Saturday, November 14, 2015

Reflections on the Paris Attacks

   Today my social media posts are lit up with friends and family urging us to "Stand with Paris" and "Pray for Paris."  Both of these are noble sentiments and I fully endorse them.  The terrorist attacks last night were barbaric, evil, and heinous in every possible definition of those terms.  I pray for healing and peace for the victims, and for swift and terrible justice to those who would plan and perpetrate such an act.  For the record, I will also state this - the French people are not a warlike bunch.  They love peace and friendship and prefer to avoid conflict when possible.  But they are also a proud people, and the humiliations of the twentieth century have left them with a certain determination to never be walked on again.  I think their response to these ISIS attacks will be far more ferocious and effective than the efforts of the feckless, naïve incompetent who currently occupies the White House.

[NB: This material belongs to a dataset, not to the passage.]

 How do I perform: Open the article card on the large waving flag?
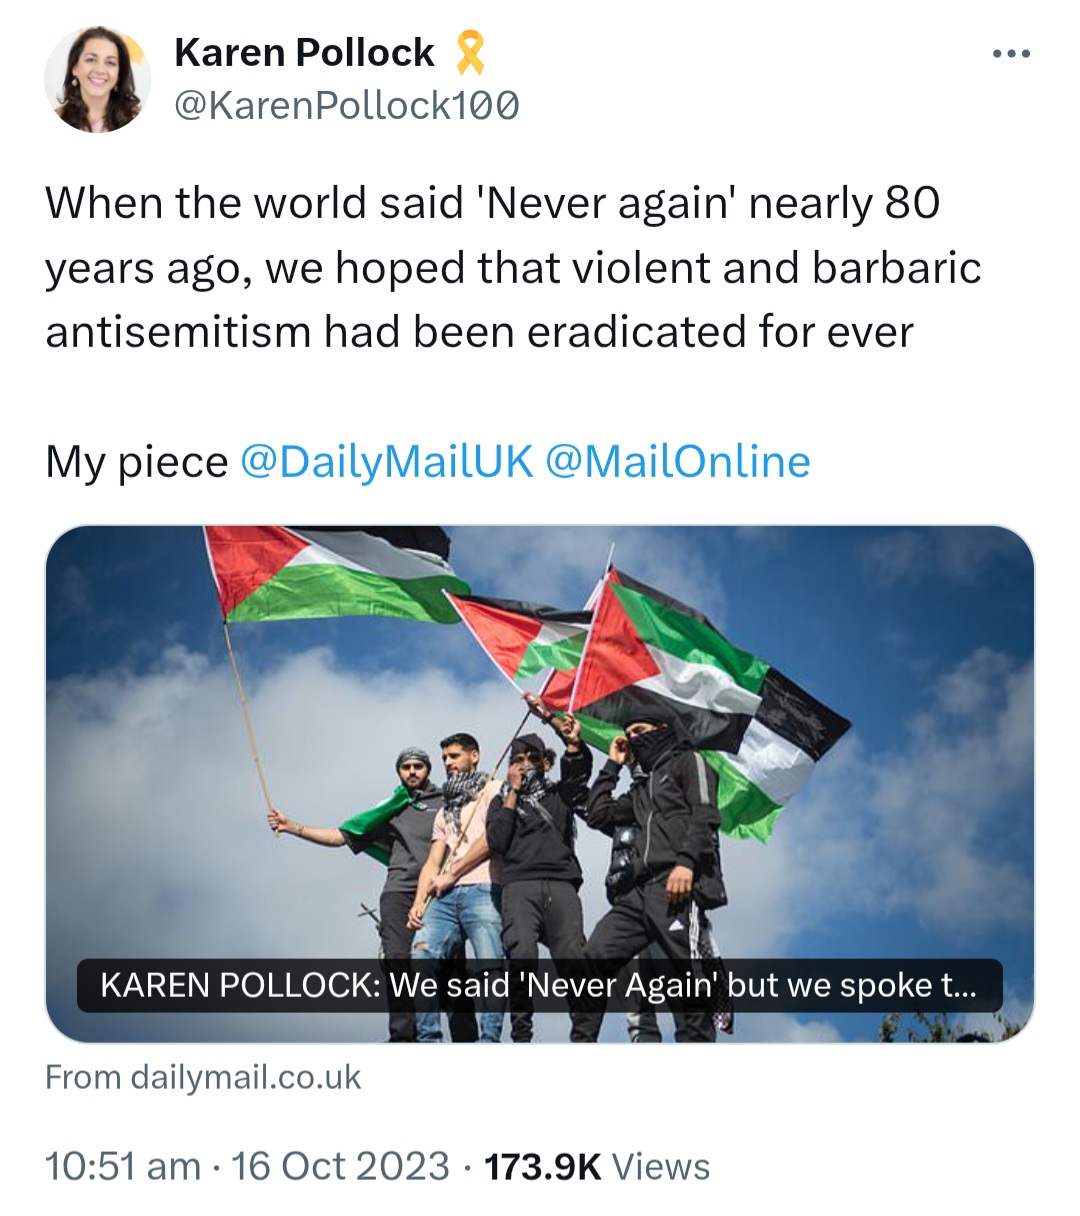coord(330,575)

   But what happened in Paris is symptomatic of something much larger.  I wrote about it on my Facebook page in these terms:
 
 
The morning after . . . done being shocked, at least.
There is a war on, my friends. It is not just a war on America, or a war on Christianity. It is a war on two thousand years of Western Civilization, on all freedom of expression, freedom of religion, on any rights whatsoever for women, on every single individual's right to decide for himself what he will believe, think, and say. We can close our eyes to it, we can ignore it, we can deny it, but it will still eventually
find its way to our doors.
This war is being waged in the name of Islam, and it represents a dark and bloody stain that has been present in that faith since Muhammad first fled from Mecca in 632 AD. From its inception, Islam has been a war of compulsion. Unlike Jesus, who never once picked up a sword, Muhammad led armies and put to death those who opposed his vision and commanded his followers to do the same. The bloody-handed monsters who slaughtered the innocents in Paris were following his commands and his example.
Not all Muslims are terrorists. Every Muslim I have known in person was a decent and peaceful individual, and the vast majority of Muslims on earth have made the decision to ignore the Quran's call for jihad. But for those who take the Quran literally, the command to "make war on the infidel" is absolute and unending. It's time for the Western world to acknowledge this threat for what it is and quit saying that it is "a perversion of Islam." Jihad is not the only thing Islam is about, but it is a huge part of the history and creed of that faith. Denying it will not change that. 
 
   I am sometimes accused of being prejudiced against Muslims.  That is not accurate.  First of all, my problem is not with individual Muslims.  Most of them I have known are decent and peaceful people, as I stated above.  I do have a problem with Islam, it's true.  But is it prejudice?
 
   I would say no.  What I perceive, at least, is "post-judice."  What do I mean by that?  It's a simple concept, really.
 
   There are two ways to judge a religion.  One is by the behavior of its followers, the other is by the teaching of its scriptures.  Now, it is certainly true that, judging by the former, Christianity has been a violent faith for far too much of its history.  The Inquisition, the Reformation Wars, the conquest of the Americas, and yes, even the Crusades (although it is worth pointing out that the Crusades were a response to Islam's initial two hundred and fifty years of jihad that wiped out entire cultures and subdued the entire Middle East at the point of the sword) were horrific to the extreme.  But did these things happen because Christians obeyed the teachings of Christ - or because they completely forgot or ignored them?
 
  That is where the second criteria comes in.  Did Jesus of Nazareth or his Apostles, in all of the teachings contained in the New Testament, ever once order Christians to wage war on other faiths, to harm other people, or to commit violence of any sort?
 
   The answer is no.  And therein lies the difference between the two faiths:  A Christian who kills in the name of his faith is absolutely violating both the teachings and the example of Jesus and His Apostles, and the clearly written teachings of the New Testament.  A Muslim who kills in the name of his faith is doing so in obedience to both the teachings and example of Muhammad.  I don't write this because I hate Muslims; I write it because it is historically accurate.  As long as the Western world chooses to ignore this aspect of Islam, this twilight struggle for the survival of Western Civilization will continue to be lost.
 
   And when the West falls, the world to follow will be a Dark Age like none we have seen before.